Some reflections on a form of cosmological argument for God's existence...

"You may find it hard to believe that God could make everything out of nothing, but the alternative is that nothing turned itself into everything. Which takes more faith to believe?" --Mark Cahill

I haven't done (or studied) any serious philosophy of religion in three years, but here goes. I was inspired by this quote and by recent debates with a friend; the quote is by a nobody who has no respectable academic standing, but the gist of it is popular enough to warrant discussion.

This is a cosmological argument, one which appeal to causality to prove the necessity of God's existence. This very bare-bone form, which I've also seen attributed to Newton (?!), asks us to compare two possibilities:

1) God turned nothing into everything
2) nothing turned into everything by itself

When put this way, the God option sounds much more appealing. Who in his sane mind would say that something can come out of nothing, spontaneously? So let's agree that nothing can come out of nothing, and if something exists it means it must have come from something else which already existed before.

The believer says that this something else is God... but then where did God come from? We said that something must come from something else, so since God is arguably a something (but see below), then God must have also come from something else. What's this something else that God comes from?

Aquinas' answer is that there's no such thing, nothing that created God. God always existed. God is the uncreated creator, the unmoved mover, eternal. But why couldn't we say the same about the universe? Can't the universe also have always existed? Well, surely not in the present form (what idiot would ever believe that?), but rather in a primordial and condensed form consistent with current cosmological theories. So the nonbeliever may say something like this: a primordial form of the universe has always existed and is itself uncaused and eternal.

The believer now must accept that the two answers are the same. She was willing to admit that something (= God) has always existed, or she would contradict herself. So there's no reason now for her to deny that the universe can have always existed.

That is, of course, unless there's a major difference between what kinds of "things" God and the universe are. Surely neither of them is nothing, and if they're not nothing, then they must be something. But that assumes that there's only one kind of substance which underlies all "somethings." I'm not quire sure of that, but I'm at a loss to think of another substance which is neither nothing nor something, or a "something" of a different type.
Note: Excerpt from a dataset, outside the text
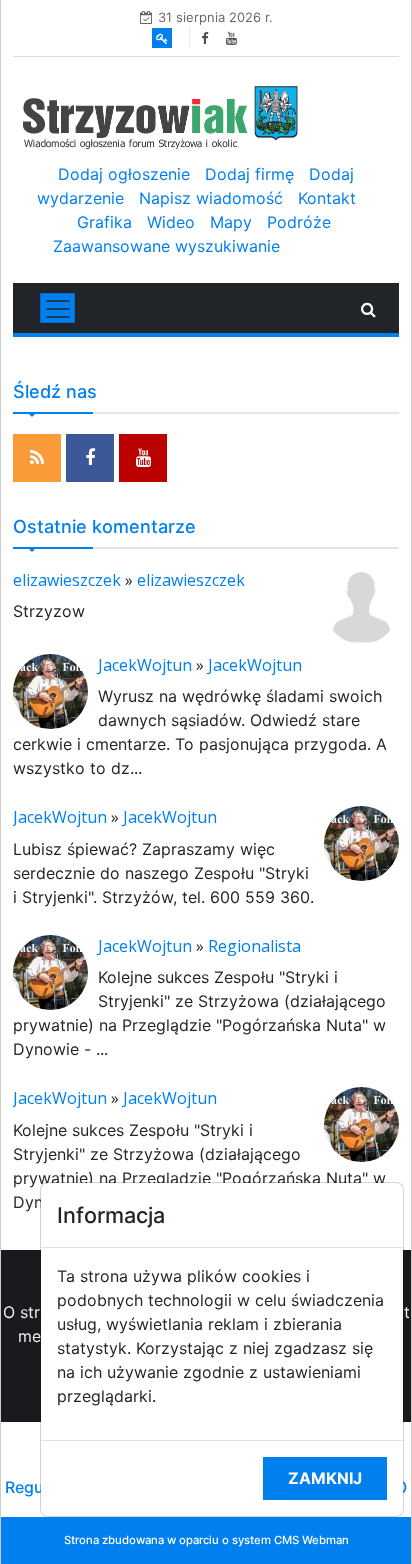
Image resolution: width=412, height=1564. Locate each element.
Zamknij (325, 1478)
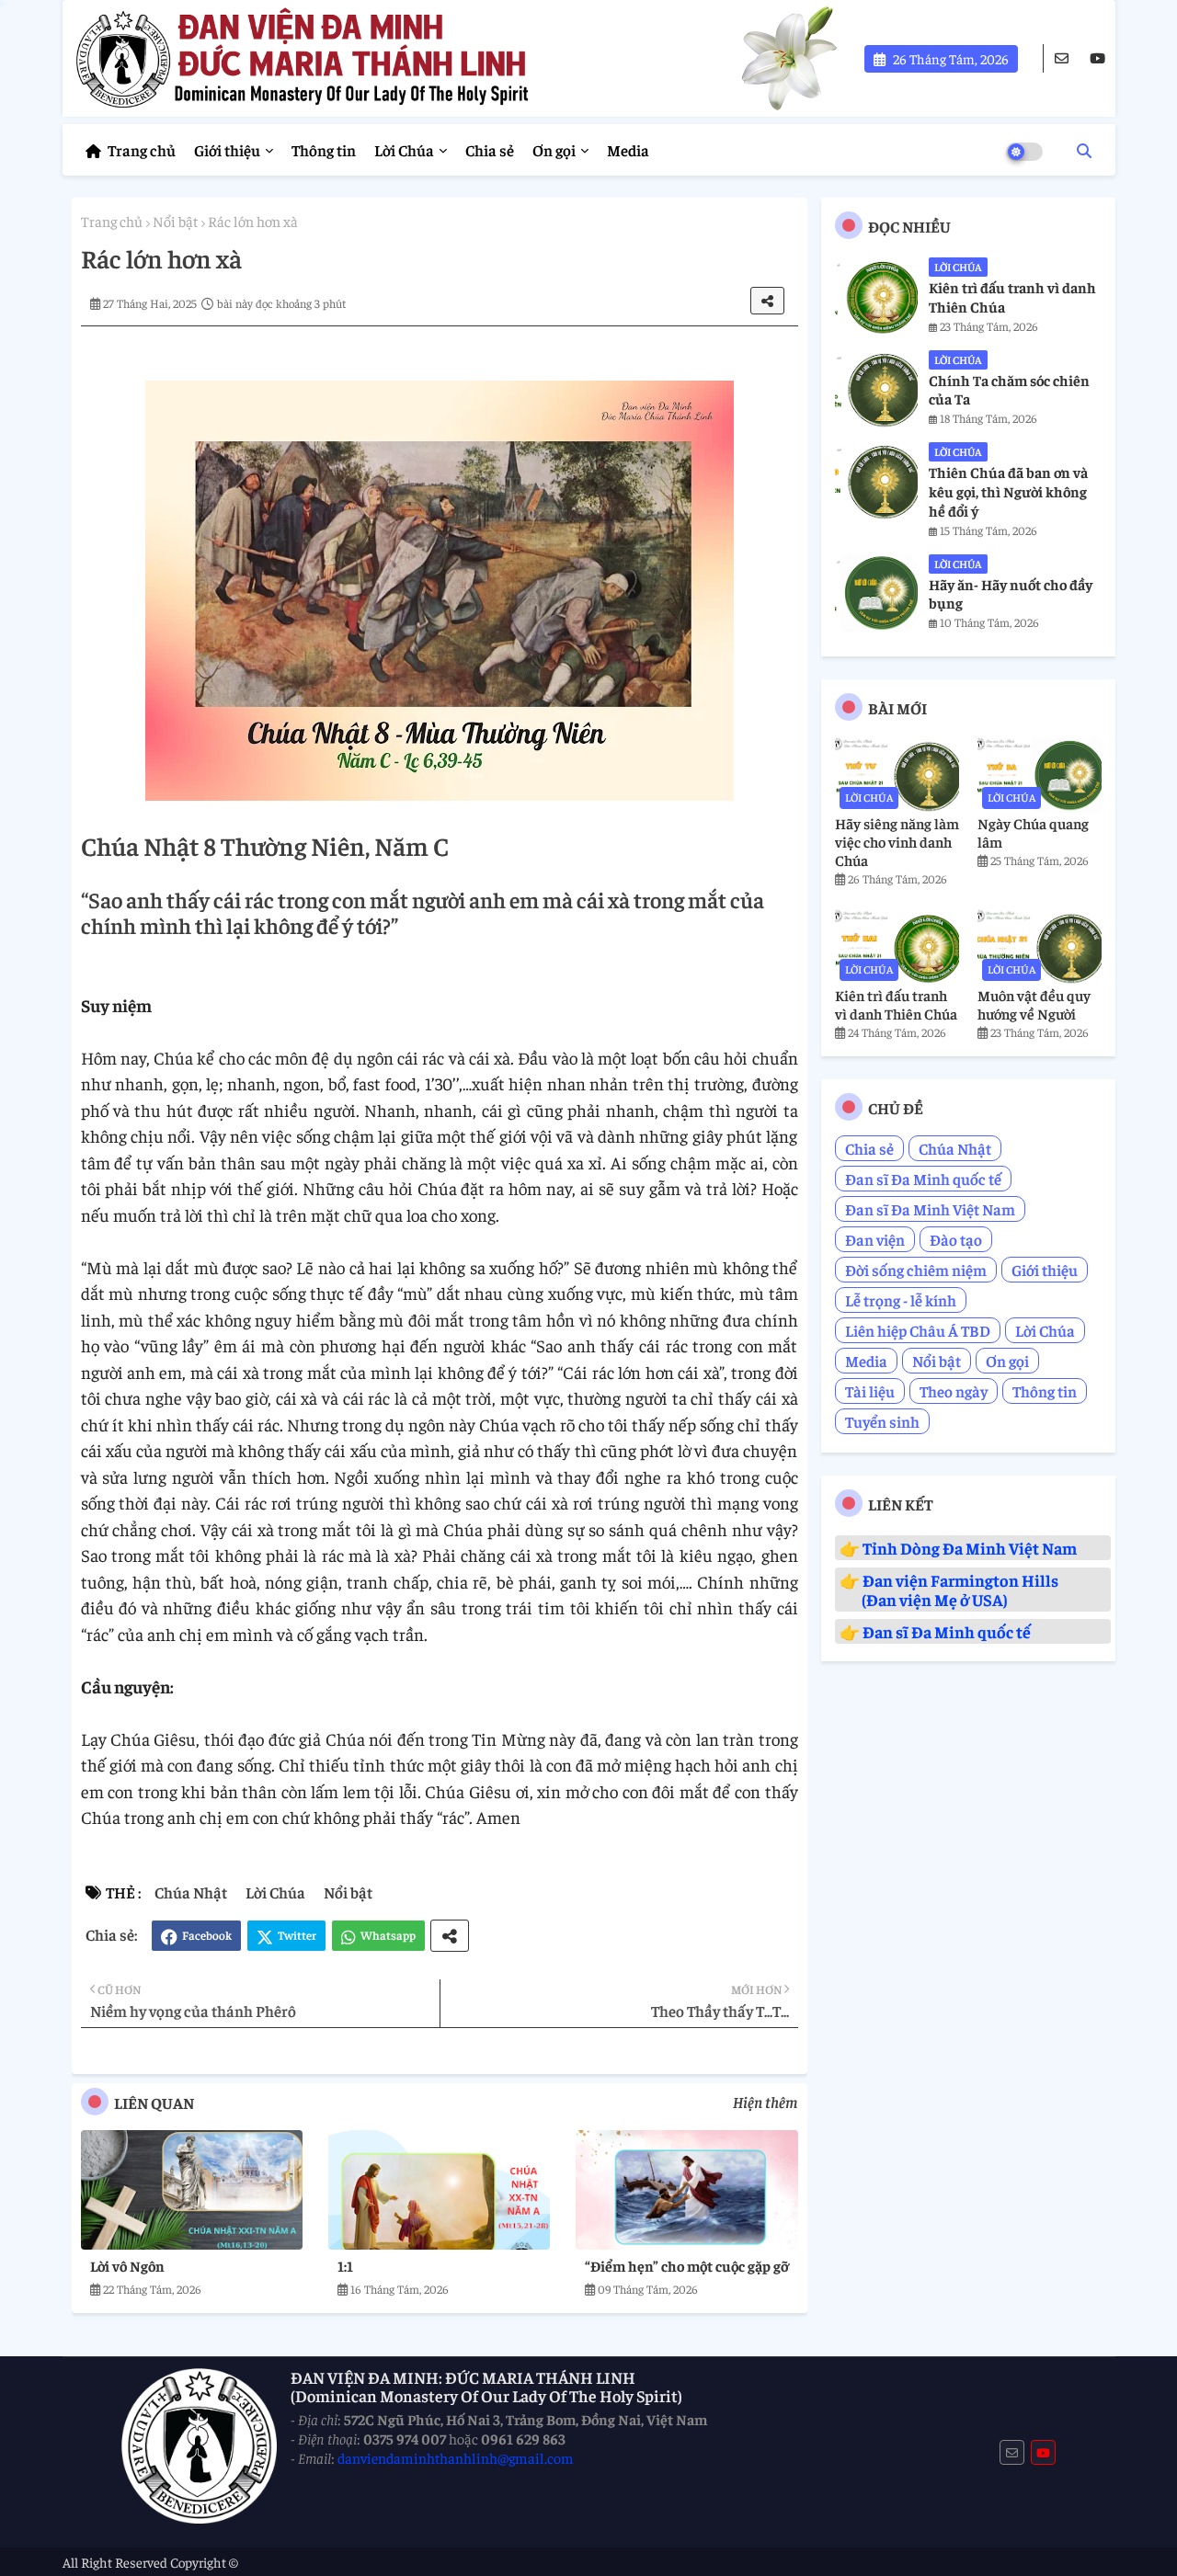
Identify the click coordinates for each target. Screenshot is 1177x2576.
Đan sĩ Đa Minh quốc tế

Believers have come up with their own half-baked, ethereal, Holy-Spirit versions of this extra substance, but those sound ad hoc and there's often no evidence other than the supposition that such a substance "must exist" for things to make sense. Well, if it must exist it's only because the believer needs to justify the fact that God is a something, a feat which the unbeliever needn't face and whose need she can deny tout court.

Pending a deeper understanding of the varieties of substances, the two original options take exactly the same amount of "faith" to be believed, because both say the same thing: nothing can come from nothing and thus something must have always existed, call it "God" or "universe" or however you wish.

Then, of course, there are many other reasons to favor the nonbeliever over the believer, or vice-versa. But that's beside the point: the point here is simply that I don't think the question of God's existence can be resolved purely cosmologically with a pseudo-argument such as this (or other, somewhat similar varieties of the cosmological argument, which of course need to be taken up individually).